(Dataset entries)
◆ ◆ ◆ ◆ ◆ ◆ ◆

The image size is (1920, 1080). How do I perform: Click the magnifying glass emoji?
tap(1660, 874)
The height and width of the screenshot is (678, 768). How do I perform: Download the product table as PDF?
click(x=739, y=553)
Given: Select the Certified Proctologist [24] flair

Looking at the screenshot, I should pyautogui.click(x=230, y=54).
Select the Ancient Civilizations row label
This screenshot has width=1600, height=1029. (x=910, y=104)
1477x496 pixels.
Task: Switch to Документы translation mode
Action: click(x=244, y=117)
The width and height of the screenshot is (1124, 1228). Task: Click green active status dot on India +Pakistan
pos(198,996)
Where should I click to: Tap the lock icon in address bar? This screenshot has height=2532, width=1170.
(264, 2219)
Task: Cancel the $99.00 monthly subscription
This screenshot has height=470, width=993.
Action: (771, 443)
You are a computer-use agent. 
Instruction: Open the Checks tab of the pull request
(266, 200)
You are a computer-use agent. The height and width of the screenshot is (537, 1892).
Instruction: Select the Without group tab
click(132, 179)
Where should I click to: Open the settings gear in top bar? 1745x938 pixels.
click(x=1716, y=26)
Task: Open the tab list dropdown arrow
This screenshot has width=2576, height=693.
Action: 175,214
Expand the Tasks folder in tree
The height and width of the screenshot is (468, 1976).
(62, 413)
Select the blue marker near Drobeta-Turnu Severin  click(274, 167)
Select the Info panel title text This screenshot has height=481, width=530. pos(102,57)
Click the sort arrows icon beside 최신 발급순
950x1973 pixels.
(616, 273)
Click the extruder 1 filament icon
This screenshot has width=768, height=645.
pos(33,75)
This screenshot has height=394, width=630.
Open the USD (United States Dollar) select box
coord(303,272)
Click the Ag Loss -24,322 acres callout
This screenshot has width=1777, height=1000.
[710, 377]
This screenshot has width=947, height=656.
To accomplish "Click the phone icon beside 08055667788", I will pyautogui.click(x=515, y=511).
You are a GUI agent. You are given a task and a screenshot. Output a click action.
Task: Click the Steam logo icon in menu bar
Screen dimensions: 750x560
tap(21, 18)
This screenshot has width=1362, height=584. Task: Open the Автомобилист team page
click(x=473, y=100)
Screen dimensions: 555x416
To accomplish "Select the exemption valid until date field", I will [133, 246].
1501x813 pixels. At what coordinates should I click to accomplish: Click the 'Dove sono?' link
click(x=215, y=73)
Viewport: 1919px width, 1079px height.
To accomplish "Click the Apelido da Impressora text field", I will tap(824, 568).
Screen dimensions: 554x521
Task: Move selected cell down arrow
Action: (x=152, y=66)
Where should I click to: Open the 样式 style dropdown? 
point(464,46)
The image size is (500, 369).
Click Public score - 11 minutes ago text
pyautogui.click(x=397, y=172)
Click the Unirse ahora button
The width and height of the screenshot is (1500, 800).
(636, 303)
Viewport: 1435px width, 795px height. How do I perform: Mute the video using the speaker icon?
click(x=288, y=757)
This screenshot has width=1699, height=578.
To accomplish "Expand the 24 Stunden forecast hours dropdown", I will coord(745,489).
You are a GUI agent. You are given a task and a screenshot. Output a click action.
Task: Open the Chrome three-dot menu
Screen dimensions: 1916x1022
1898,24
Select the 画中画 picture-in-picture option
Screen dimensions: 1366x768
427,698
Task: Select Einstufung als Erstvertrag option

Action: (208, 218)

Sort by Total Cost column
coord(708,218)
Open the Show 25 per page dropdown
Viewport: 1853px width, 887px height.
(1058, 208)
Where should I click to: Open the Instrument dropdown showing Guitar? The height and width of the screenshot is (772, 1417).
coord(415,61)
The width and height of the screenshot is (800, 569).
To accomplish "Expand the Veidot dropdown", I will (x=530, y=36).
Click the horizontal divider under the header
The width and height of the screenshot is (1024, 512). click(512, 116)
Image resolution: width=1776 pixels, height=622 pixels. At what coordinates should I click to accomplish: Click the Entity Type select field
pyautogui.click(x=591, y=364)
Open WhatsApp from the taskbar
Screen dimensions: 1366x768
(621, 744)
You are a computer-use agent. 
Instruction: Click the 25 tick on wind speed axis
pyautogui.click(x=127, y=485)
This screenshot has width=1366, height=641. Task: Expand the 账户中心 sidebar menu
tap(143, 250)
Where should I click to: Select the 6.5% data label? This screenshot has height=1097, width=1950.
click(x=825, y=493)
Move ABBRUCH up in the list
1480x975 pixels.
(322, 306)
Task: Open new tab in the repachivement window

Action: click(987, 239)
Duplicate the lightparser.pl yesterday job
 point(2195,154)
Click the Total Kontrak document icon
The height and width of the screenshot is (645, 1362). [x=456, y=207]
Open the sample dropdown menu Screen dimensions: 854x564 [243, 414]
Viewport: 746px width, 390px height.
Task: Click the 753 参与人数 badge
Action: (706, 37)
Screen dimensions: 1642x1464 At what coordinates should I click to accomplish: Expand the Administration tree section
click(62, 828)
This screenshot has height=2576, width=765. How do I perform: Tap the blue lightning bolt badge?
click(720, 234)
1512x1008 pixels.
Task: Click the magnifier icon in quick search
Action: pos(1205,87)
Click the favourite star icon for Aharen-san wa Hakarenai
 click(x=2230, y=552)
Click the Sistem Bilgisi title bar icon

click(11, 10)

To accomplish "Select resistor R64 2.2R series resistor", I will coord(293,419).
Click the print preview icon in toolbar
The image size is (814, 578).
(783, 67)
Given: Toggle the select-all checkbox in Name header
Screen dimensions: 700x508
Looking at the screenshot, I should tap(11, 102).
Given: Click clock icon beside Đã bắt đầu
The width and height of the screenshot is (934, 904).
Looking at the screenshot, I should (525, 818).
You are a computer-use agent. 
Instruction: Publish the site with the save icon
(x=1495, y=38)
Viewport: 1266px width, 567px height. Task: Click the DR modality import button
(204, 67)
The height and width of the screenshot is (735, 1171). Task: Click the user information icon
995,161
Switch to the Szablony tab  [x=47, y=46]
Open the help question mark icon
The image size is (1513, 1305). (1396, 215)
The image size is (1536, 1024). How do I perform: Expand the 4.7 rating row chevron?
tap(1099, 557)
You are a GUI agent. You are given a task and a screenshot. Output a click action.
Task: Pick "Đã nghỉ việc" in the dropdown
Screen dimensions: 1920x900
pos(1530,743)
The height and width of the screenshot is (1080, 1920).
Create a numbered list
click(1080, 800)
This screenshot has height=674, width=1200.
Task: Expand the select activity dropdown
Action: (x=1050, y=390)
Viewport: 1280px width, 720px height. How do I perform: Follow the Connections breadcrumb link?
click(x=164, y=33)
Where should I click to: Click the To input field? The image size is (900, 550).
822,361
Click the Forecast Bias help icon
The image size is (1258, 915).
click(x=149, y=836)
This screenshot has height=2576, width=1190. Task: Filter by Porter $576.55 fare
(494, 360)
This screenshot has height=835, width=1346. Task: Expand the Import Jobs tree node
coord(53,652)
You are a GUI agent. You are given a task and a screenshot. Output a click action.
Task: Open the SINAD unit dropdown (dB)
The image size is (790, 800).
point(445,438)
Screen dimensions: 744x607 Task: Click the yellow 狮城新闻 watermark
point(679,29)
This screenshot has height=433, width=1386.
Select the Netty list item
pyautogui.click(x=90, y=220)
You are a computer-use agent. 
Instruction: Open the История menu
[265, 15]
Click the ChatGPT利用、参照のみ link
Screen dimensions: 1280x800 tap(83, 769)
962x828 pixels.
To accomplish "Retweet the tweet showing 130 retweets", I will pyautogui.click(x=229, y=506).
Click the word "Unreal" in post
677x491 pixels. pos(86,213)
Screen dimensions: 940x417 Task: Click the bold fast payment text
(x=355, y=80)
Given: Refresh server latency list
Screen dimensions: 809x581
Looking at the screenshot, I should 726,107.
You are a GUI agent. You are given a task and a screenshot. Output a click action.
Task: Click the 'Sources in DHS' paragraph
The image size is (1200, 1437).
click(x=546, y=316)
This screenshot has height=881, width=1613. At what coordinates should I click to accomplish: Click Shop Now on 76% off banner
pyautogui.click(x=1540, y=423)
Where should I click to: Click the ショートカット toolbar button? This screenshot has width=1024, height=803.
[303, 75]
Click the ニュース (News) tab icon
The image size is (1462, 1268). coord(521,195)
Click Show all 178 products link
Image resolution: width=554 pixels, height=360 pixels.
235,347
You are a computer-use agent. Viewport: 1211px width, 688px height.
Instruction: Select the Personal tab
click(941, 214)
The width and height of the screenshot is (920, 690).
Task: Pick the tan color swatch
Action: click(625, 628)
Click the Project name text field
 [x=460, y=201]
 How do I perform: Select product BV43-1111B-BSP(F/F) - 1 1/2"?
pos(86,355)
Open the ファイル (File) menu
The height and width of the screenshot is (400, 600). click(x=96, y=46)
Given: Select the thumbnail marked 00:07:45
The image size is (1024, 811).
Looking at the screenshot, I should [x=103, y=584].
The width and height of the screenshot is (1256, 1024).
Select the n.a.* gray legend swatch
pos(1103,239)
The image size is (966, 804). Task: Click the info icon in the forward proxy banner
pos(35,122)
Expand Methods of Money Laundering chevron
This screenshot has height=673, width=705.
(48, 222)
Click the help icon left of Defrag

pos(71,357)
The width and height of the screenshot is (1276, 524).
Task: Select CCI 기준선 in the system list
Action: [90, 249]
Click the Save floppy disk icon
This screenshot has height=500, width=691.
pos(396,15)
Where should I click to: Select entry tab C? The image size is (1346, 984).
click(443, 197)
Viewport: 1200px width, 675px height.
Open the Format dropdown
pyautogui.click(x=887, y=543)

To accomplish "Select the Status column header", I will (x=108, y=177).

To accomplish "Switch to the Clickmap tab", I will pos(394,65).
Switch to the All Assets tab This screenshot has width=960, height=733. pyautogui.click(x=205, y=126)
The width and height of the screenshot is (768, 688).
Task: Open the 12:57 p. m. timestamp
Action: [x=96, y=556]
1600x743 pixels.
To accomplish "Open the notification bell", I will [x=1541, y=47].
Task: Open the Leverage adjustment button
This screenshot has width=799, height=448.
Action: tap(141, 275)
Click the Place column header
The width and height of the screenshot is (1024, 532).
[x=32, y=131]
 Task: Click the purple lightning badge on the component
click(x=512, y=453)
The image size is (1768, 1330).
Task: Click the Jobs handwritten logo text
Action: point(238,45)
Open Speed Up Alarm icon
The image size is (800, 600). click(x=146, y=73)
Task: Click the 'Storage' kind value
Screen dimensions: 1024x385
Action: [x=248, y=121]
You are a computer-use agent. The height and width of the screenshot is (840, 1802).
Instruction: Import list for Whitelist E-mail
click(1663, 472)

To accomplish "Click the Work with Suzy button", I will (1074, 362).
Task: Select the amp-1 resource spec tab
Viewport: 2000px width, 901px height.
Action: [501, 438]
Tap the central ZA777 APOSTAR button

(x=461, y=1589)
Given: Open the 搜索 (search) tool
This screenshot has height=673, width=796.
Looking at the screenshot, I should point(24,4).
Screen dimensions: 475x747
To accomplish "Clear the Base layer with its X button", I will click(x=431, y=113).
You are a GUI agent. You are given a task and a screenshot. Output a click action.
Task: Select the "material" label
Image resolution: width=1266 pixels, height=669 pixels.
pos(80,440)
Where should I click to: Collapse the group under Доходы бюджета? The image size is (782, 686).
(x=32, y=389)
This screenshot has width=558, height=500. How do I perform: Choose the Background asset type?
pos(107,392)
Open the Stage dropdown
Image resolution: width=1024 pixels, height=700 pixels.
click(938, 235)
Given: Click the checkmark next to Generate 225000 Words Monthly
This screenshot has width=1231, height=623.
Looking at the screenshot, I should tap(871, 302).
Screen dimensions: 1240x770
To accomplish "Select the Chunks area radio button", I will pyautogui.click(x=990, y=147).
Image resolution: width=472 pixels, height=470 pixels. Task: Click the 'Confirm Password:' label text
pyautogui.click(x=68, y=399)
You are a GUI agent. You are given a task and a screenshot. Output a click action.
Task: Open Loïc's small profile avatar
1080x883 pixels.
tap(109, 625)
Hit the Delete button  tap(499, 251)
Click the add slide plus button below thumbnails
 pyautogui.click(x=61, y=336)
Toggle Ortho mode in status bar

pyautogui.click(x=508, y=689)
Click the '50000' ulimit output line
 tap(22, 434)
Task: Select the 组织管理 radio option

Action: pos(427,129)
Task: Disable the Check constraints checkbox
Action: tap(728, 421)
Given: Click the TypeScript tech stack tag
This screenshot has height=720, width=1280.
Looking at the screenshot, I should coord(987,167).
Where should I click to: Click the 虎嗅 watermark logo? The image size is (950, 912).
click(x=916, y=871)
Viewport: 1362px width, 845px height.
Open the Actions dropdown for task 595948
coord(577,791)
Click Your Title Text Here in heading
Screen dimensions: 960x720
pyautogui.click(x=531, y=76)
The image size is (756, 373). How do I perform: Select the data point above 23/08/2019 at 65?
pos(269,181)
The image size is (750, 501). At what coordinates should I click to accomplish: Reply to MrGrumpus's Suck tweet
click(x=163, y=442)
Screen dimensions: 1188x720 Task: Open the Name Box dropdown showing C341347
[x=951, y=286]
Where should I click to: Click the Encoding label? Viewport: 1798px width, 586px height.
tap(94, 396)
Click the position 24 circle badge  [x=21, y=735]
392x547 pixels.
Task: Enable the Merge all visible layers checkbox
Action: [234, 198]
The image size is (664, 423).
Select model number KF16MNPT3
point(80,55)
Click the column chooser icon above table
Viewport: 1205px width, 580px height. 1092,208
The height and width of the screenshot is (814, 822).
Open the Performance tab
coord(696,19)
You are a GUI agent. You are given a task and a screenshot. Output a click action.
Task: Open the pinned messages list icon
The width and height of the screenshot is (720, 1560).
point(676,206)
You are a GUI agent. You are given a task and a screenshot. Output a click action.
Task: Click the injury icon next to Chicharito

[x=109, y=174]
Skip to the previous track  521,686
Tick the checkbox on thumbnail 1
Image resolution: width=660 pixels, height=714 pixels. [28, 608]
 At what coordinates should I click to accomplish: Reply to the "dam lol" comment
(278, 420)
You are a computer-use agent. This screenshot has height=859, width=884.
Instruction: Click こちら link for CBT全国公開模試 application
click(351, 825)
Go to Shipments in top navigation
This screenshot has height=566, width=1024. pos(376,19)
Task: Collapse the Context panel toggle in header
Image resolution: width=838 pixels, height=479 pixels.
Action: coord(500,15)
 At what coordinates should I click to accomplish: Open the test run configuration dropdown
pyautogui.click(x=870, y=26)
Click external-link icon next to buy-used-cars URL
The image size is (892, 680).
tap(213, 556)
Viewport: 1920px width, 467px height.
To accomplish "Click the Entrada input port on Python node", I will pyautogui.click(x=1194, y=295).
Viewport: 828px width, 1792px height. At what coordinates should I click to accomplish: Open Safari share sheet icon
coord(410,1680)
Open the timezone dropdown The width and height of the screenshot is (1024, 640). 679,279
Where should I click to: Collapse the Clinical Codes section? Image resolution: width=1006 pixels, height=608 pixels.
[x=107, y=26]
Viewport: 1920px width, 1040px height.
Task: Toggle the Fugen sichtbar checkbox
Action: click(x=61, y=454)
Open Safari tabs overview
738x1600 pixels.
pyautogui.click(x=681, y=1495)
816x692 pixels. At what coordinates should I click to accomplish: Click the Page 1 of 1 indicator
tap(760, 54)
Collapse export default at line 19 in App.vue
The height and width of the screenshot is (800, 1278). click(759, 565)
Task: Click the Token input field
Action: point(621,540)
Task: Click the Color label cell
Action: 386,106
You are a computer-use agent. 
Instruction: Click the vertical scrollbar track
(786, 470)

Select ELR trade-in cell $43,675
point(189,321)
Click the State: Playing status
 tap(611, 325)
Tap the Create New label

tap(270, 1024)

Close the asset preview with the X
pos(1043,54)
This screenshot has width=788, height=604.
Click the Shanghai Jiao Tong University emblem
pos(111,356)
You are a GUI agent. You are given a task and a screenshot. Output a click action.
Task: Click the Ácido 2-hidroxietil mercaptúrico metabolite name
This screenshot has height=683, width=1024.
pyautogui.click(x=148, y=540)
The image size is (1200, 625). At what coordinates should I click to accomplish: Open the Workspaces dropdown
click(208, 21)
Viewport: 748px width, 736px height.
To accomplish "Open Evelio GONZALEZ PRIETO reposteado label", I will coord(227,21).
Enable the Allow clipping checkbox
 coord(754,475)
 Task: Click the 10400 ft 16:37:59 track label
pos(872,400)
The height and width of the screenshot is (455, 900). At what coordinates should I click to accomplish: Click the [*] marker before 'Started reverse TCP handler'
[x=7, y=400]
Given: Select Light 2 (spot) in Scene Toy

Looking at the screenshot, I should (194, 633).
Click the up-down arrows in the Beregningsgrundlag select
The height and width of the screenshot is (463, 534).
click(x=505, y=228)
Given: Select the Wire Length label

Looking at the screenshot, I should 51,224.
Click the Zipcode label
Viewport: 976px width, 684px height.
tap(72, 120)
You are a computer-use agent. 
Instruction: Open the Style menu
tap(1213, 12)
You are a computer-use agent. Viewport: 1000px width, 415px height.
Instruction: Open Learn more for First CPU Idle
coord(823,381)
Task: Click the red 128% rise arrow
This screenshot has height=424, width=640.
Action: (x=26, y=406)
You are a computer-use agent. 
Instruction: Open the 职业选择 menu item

◆ ◆ ◆ ◆ ◆ ◆ ◆

- Prompt
From the opening line of the data above, please print each line as written up to and including the line that contains "Select the blue", and nothing more.

- Task answer
The image size is (1920, 1080). How do I perform: Click the magnifying glass emoji?
tap(1660, 874)
The height and width of the screenshot is (678, 768). How do I perform: Download the product table as PDF?
click(x=739, y=553)
Given: Select the Certified Proctologist [24] flair

Looking at the screenshot, I should pyautogui.click(x=230, y=54).
Select the Ancient Civilizations row label
This screenshot has width=1600, height=1029. (x=910, y=104)
1477x496 pixels.
Task: Switch to Документы translation mode
Action: click(x=244, y=117)
The width and height of the screenshot is (1124, 1228). Task: Click green active status dot on India +Pakistan
pos(198,996)
Where should I click to: Tap the lock icon in address bar? This screenshot has height=2532, width=1170.
(264, 2219)
Task: Cancel the $99.00 monthly subscription
This screenshot has height=470, width=993.
Action: (771, 443)
You are a computer-use agent. 
Instruction: Open the Checks tab of the pull request
(266, 200)
You are a computer-use agent. The height and width of the screenshot is (537, 1892).
Instruction: Select the Without group tab
click(132, 179)
Where should I click to: Open the settings gear in top bar? 1745x938 pixels.
click(x=1716, y=26)
Task: Open the tab list dropdown arrow
This screenshot has width=2576, height=693.
Action: 175,214
Expand the Tasks folder in tree
The height and width of the screenshot is (468, 1976).
(62, 413)
Select the blue marker near Drobeta-Turnu Severin  click(274, 167)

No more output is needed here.